=== Material for this task ===
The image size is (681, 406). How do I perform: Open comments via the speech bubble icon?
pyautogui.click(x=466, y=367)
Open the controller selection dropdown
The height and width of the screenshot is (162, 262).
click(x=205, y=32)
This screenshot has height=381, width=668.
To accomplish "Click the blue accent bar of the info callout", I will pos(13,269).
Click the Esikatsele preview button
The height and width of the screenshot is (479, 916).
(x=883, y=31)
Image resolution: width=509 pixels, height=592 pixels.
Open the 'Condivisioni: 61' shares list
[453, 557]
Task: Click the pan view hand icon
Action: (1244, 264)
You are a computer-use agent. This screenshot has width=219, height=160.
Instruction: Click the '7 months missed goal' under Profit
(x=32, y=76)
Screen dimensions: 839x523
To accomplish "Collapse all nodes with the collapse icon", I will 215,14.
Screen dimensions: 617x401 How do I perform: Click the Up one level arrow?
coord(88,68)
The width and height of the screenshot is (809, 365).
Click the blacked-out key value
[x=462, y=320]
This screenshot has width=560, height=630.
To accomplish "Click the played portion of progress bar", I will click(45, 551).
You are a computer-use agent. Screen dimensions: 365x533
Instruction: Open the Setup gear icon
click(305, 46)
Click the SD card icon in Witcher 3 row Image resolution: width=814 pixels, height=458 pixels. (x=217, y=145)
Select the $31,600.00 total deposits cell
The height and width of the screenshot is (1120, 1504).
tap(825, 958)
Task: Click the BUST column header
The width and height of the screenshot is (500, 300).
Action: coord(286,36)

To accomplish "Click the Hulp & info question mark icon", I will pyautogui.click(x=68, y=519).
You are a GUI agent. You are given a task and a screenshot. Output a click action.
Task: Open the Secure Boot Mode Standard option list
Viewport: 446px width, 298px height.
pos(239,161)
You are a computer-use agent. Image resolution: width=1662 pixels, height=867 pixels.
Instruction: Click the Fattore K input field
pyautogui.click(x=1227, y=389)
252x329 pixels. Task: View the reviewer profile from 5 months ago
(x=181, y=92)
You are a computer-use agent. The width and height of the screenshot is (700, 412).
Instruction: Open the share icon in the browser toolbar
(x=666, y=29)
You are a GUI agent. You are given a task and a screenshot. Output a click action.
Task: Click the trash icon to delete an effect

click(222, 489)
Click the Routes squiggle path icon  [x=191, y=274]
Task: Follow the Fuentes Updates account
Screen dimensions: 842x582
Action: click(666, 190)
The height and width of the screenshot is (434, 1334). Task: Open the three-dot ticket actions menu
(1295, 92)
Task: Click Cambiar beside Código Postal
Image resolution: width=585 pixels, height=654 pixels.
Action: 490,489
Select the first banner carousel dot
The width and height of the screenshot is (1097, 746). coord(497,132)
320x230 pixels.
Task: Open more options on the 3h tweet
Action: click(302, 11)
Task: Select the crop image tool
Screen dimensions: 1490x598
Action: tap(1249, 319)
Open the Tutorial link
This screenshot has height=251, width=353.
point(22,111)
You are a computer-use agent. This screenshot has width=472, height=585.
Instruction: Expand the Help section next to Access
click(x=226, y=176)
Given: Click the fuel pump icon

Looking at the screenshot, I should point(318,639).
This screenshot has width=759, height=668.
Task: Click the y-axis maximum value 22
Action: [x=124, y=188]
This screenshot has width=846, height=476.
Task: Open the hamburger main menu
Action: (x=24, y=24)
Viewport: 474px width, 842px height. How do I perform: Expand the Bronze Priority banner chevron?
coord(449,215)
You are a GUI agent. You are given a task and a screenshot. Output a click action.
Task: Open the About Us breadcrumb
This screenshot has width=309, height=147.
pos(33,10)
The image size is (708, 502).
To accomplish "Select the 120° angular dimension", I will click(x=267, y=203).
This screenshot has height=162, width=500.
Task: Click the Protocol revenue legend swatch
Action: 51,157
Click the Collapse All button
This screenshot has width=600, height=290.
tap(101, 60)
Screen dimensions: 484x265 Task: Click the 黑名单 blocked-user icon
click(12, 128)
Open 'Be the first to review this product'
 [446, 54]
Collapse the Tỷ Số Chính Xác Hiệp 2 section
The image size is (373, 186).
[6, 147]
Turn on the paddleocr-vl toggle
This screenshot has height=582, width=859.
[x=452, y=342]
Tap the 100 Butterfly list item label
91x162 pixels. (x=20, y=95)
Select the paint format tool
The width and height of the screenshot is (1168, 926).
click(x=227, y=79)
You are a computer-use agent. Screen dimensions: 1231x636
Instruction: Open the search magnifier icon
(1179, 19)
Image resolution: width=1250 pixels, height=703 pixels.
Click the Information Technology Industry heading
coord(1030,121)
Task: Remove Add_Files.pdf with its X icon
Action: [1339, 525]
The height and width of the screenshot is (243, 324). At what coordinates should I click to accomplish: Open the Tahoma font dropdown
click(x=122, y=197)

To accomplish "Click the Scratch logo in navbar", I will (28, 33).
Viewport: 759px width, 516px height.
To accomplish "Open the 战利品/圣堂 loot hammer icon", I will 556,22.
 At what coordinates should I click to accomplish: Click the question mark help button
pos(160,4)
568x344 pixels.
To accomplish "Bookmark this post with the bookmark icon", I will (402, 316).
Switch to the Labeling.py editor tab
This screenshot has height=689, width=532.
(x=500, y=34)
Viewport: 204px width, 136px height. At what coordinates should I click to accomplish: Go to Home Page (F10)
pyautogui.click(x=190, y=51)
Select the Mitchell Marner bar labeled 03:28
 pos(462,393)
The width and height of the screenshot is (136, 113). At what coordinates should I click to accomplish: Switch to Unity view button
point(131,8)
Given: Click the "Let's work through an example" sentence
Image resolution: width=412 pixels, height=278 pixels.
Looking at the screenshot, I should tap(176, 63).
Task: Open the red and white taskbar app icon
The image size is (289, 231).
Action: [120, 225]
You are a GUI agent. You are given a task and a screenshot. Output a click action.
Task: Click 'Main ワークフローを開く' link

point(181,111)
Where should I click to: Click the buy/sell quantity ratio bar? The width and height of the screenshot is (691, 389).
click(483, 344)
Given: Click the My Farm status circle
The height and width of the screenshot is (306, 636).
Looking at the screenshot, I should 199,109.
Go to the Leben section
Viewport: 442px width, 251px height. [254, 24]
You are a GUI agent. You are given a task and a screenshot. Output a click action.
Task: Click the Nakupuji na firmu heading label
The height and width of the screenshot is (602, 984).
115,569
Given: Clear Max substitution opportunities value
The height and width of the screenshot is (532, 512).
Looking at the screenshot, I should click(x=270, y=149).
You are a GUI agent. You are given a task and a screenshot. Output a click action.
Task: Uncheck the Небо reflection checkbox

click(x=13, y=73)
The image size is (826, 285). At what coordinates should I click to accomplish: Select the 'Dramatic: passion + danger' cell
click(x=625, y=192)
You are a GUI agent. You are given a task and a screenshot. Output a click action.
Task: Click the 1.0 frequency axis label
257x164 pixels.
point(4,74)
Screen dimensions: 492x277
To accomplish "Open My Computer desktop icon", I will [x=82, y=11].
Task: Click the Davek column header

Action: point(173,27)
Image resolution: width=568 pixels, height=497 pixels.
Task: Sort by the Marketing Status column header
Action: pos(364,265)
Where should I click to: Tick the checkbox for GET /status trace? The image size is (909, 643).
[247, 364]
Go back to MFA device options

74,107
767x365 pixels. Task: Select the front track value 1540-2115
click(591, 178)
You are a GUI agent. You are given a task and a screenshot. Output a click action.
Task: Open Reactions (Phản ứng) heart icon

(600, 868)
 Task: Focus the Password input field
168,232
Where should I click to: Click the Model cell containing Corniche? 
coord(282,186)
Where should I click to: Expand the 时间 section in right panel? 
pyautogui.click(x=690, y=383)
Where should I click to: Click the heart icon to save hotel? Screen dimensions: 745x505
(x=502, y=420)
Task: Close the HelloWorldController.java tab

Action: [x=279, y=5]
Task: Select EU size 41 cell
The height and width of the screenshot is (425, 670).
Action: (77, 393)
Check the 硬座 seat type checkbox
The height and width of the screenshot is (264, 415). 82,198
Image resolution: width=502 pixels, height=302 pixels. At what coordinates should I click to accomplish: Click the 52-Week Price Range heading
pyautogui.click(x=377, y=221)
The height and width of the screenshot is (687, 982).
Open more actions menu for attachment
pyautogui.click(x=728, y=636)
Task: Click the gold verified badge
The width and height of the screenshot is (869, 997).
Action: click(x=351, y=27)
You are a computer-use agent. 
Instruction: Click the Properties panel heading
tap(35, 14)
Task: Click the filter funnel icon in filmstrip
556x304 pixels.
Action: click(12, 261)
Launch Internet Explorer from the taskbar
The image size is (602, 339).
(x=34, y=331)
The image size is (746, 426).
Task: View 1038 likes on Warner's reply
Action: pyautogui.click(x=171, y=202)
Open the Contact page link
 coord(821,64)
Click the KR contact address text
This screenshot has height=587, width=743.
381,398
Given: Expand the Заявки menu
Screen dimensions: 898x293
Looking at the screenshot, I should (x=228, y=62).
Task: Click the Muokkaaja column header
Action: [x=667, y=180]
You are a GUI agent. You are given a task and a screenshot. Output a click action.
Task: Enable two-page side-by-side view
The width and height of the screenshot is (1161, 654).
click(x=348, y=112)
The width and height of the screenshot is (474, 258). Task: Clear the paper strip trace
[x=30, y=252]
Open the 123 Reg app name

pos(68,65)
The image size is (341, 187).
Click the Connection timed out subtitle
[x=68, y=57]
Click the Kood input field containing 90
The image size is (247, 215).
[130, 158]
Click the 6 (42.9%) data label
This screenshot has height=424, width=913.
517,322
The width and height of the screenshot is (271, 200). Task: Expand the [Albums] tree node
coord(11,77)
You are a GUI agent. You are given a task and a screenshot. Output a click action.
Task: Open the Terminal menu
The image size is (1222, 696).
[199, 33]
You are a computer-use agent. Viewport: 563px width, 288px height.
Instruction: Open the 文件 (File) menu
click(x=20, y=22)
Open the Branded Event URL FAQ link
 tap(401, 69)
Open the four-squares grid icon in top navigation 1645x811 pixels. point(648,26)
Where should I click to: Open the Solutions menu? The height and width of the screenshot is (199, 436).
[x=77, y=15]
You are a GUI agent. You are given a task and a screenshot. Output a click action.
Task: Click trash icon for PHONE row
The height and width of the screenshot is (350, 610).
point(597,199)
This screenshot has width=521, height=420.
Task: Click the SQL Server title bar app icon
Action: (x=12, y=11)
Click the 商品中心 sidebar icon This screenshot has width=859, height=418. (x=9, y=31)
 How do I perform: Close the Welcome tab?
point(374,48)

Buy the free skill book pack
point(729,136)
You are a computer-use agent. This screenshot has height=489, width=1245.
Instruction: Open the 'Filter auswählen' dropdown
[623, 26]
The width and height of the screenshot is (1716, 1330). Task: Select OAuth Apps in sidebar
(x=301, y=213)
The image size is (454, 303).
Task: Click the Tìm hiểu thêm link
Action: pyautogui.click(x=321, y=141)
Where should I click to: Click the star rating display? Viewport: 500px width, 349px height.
===
▸ Work to complete
Extract exactly and only the lines above from the line containing "Task: Select the crop image tool" through the line containing "has width=472, height=585.", both end lines included.

▸ Solution for this task
Task: Select the crop image tool
Screen dimensions: 1490x598
Action: tap(1249, 319)
Open the Tutorial link
This screenshot has height=251, width=353.
point(22,111)
You are a computer-use agent. This screenshot has width=472, height=585.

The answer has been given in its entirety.